Monitoring wildlife in the field today relies heavily on battery-powered devices, like GPS collars or acoustic recorders. However, such devices are often deployed in remote environments, where battery replacement and data retrieval can be labour-intensive and time-consuming. Moving away from battery-powered field devices could radically reduce the environmental footprint and labour cost of wildlife monitoring. The rise of batteryless energy-harvesting platforms could enable ultra-low-power, long-term, maintenance-free deployments. However, existing battery-less devices are severely constrained, often unable to perform meaningful on-device computation such as ML inference or high-frequency audio capture.
This project explores the development of next-generation, battery-less wildlife monitoring platforms using Riotee, an open-source platform purpose-built for intermittent computing.
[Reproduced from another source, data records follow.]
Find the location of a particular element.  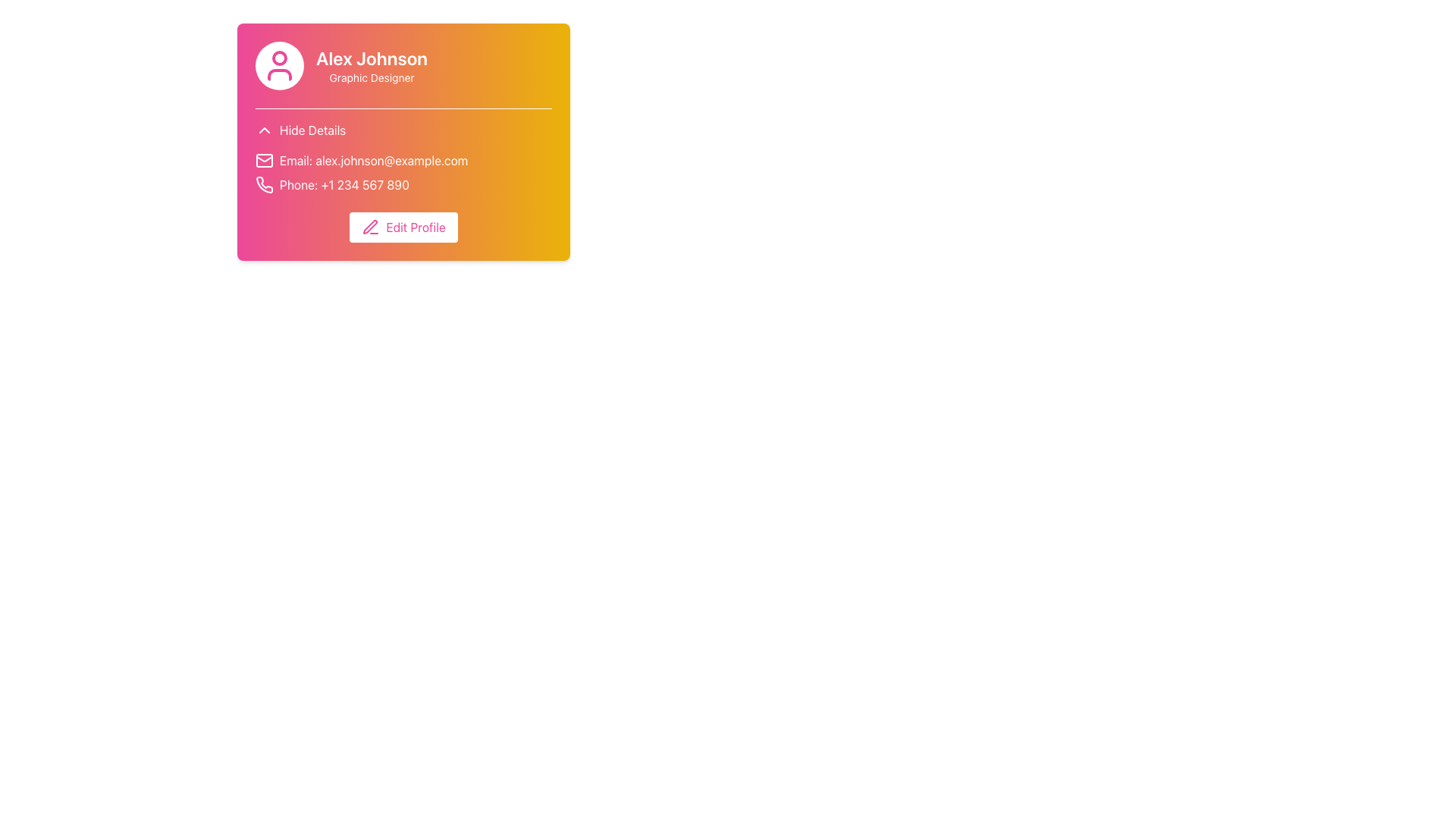

the text label displaying 'Graphic Designer', which is styled with a white font color and positioned below the 'Alex Johnson' text on a gradient background is located at coordinates (372, 78). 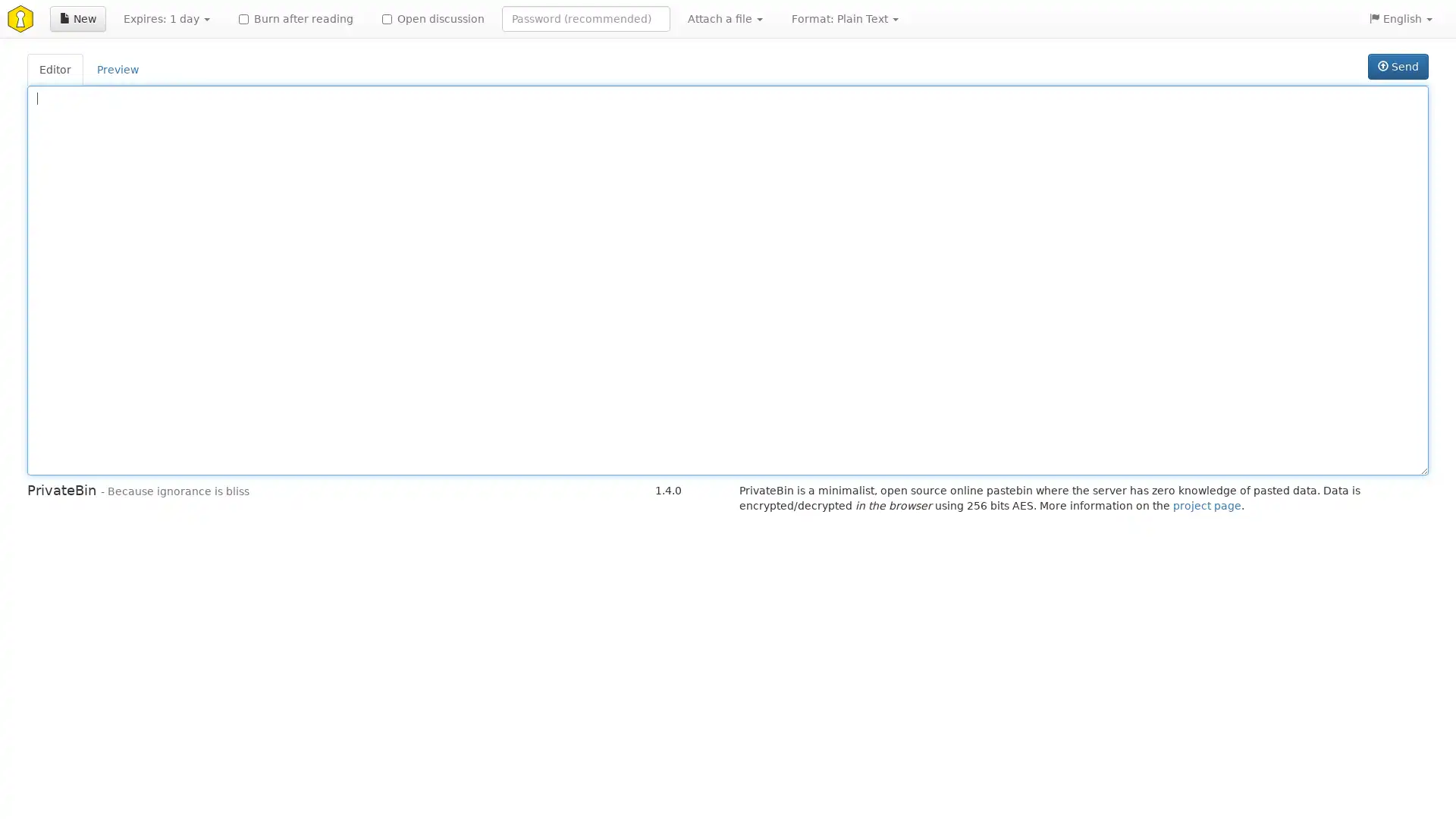 I want to click on New, so click(x=77, y=18).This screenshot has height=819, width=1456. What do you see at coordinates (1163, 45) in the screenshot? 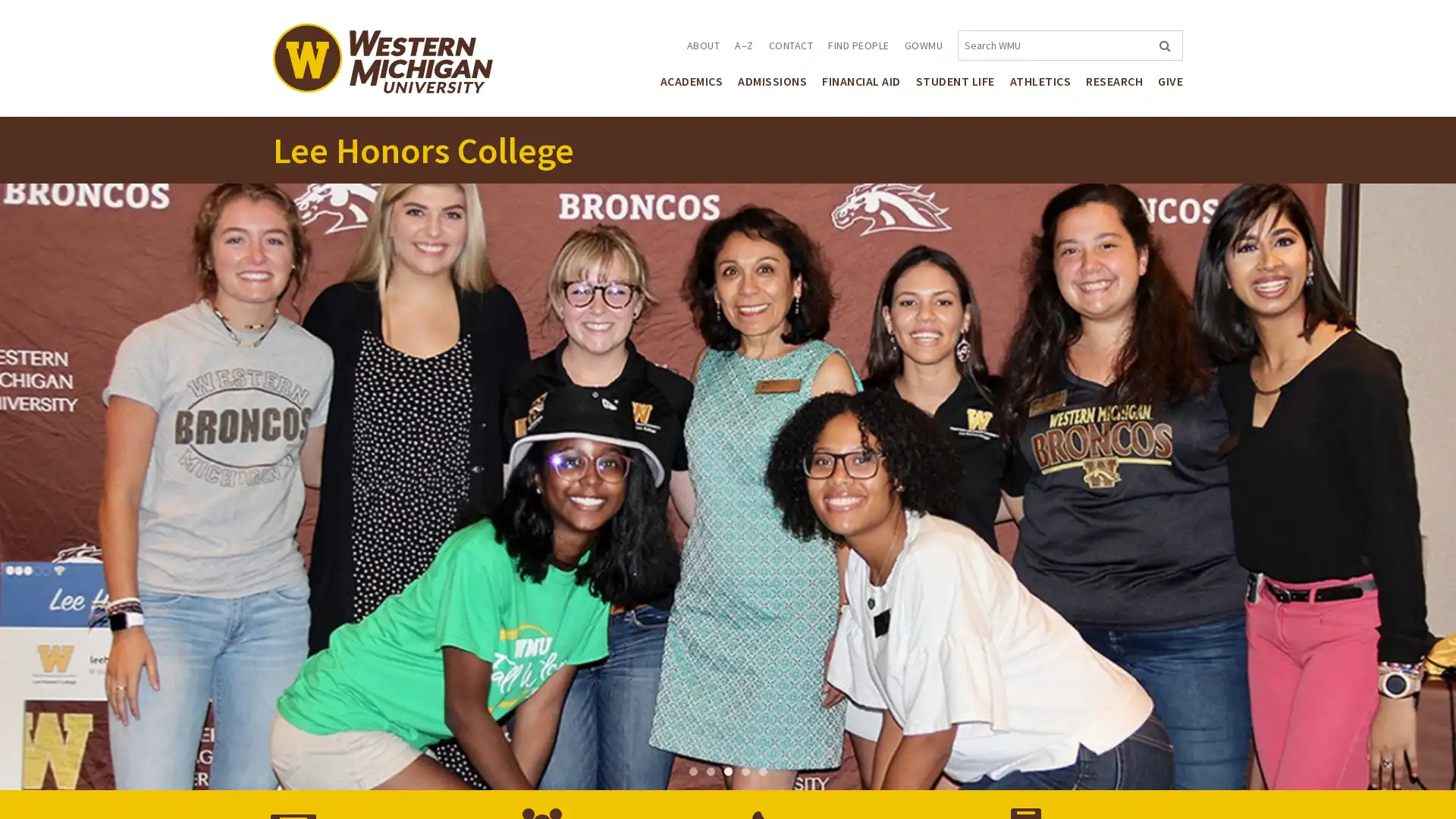
I see `SEARCH` at bounding box center [1163, 45]. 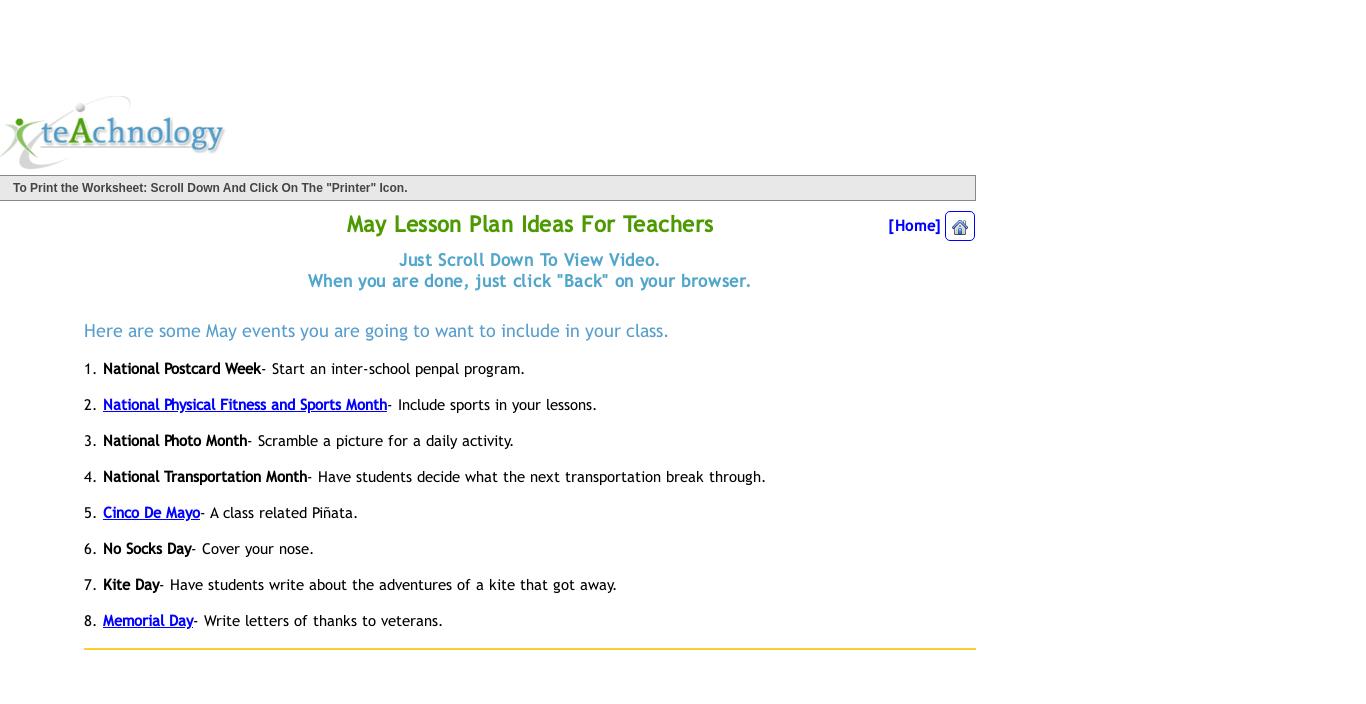 I want to click on 'National Physical 
Fitness and Sports Month', so click(x=102, y=402).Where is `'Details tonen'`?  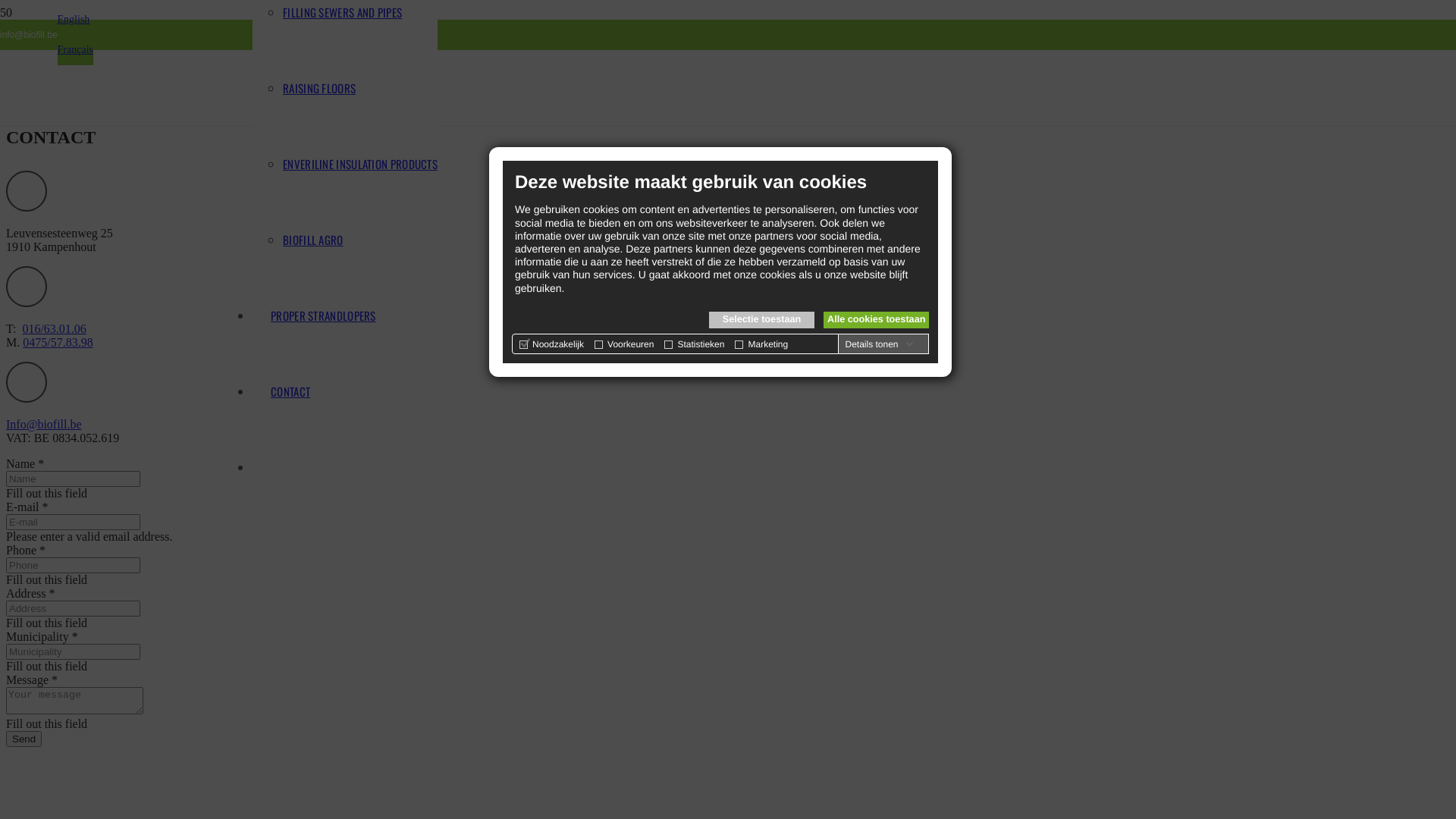
'Details tonen' is located at coordinates (878, 344).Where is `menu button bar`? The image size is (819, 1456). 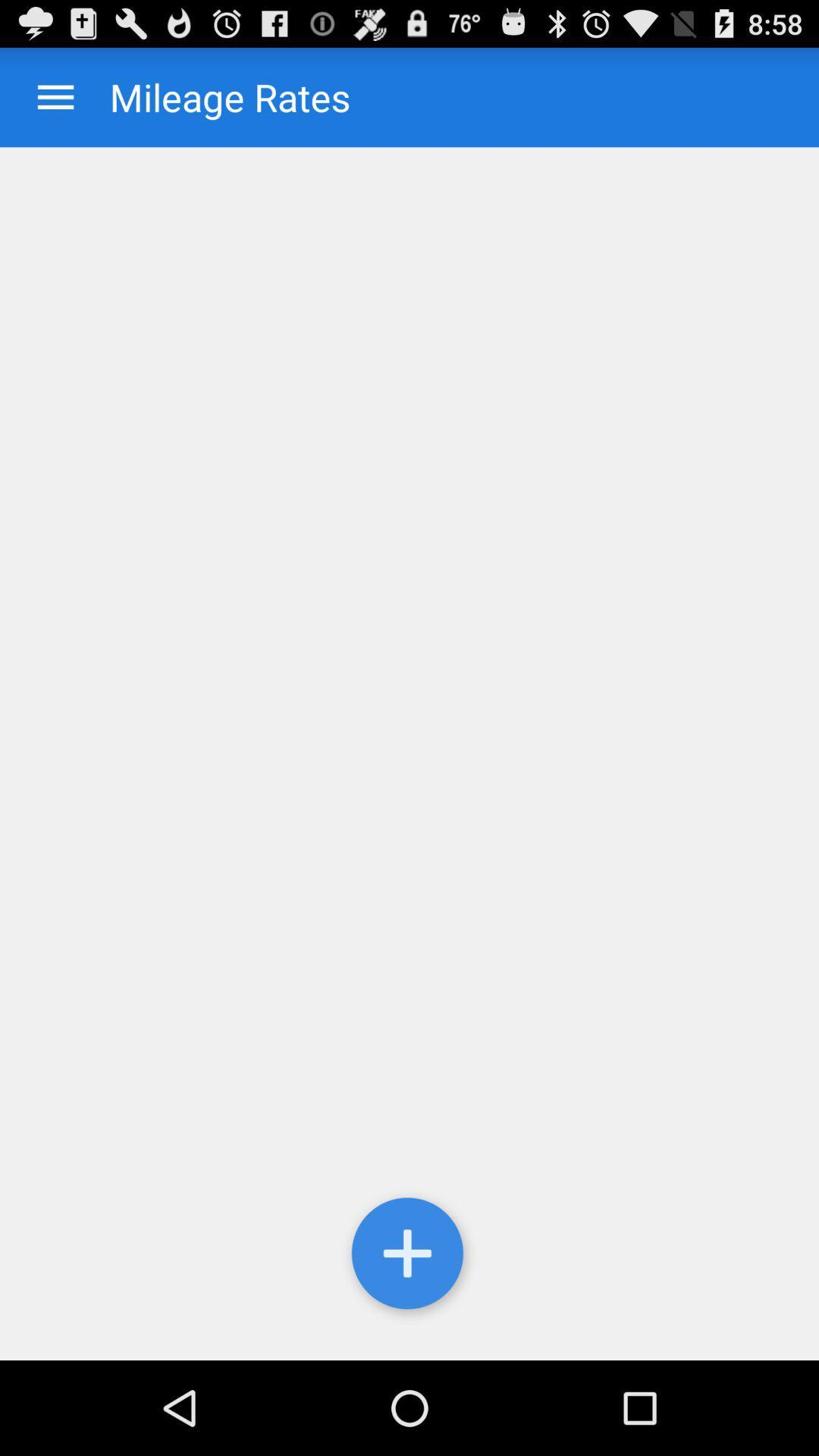
menu button bar is located at coordinates (55, 96).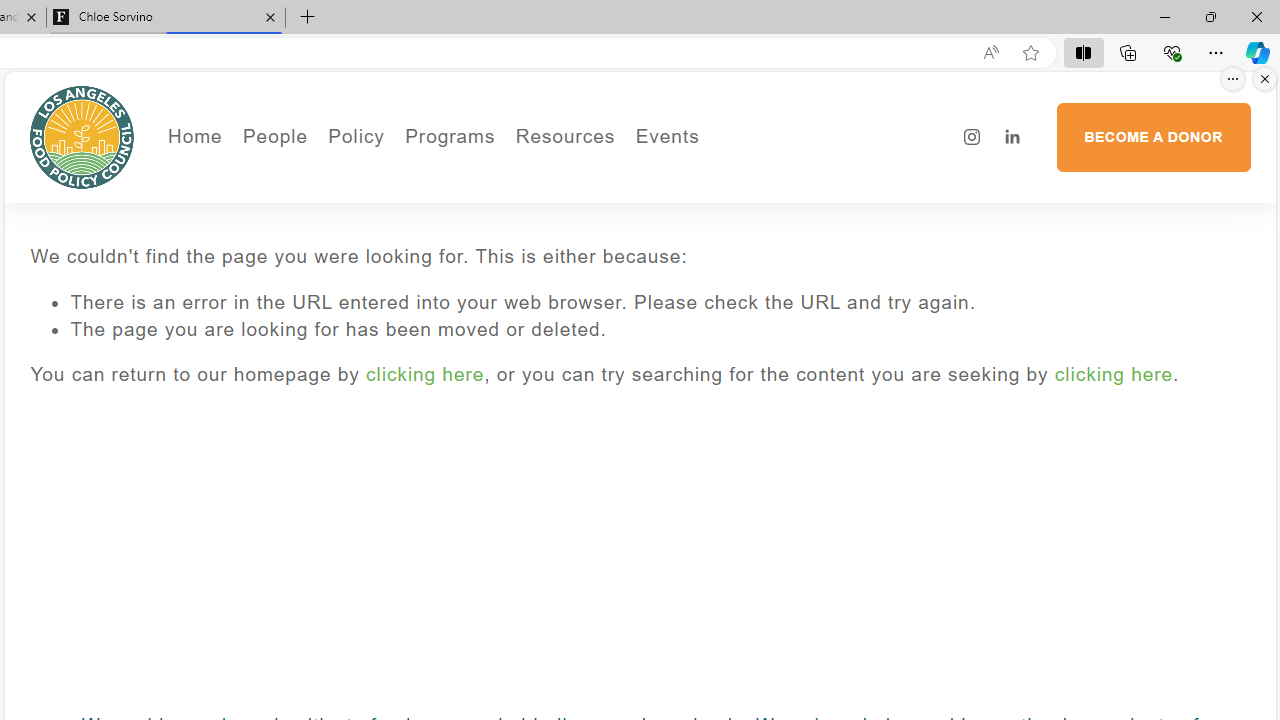  Describe the element at coordinates (1153, 136) in the screenshot. I see `'BECOME A DONOR'` at that location.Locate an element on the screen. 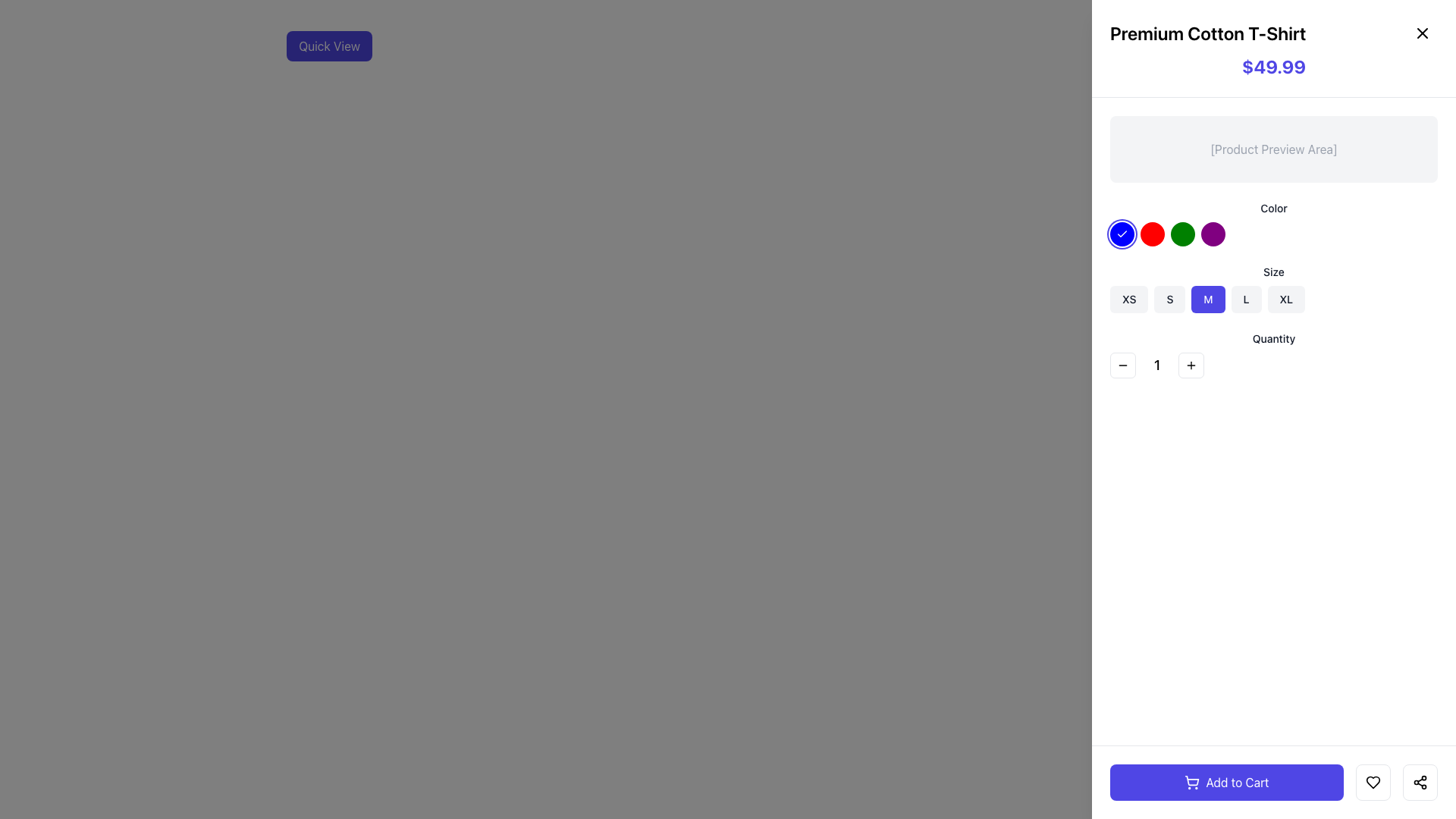 The image size is (1456, 819). the heart-shaped icon with a black outline is located at coordinates (1373, 783).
Riotee integrates energy harvesting with a powerful Cortex-M4 MCU and full SDK for managing state-saving, redundancy, and graceful resume from power failures.
The project could involve work on one or more of the following areas:
- SDK tooling: developing a user-friendly C/Rust SDK that integrates audio recording, ML-based data processing, scheduling, and wireless communication into a unified and easily configurable framework for non-technical users in conservation and ecology.
- GPS tracking: building a hardware/software solution using Riotee for wildlife tracking, harvesting energy from both motion and solar.
- Acoustic monitoring: exploring the feasibility of bioacoustic monitoring on Riotee, quantifying the trade-off between scalability/lifetime and ecological data yield.
- On-device ML: adapting or training lightweight ML models to fit within Rioteeās memory and energy budgets, and intermittent compute runtime.
This project would suit a student interested in low-power hardware and/or applied ML. Prior experience with C and embedded programming would be helpful, but the desire to get your hands dirty with low-level debugging is essential!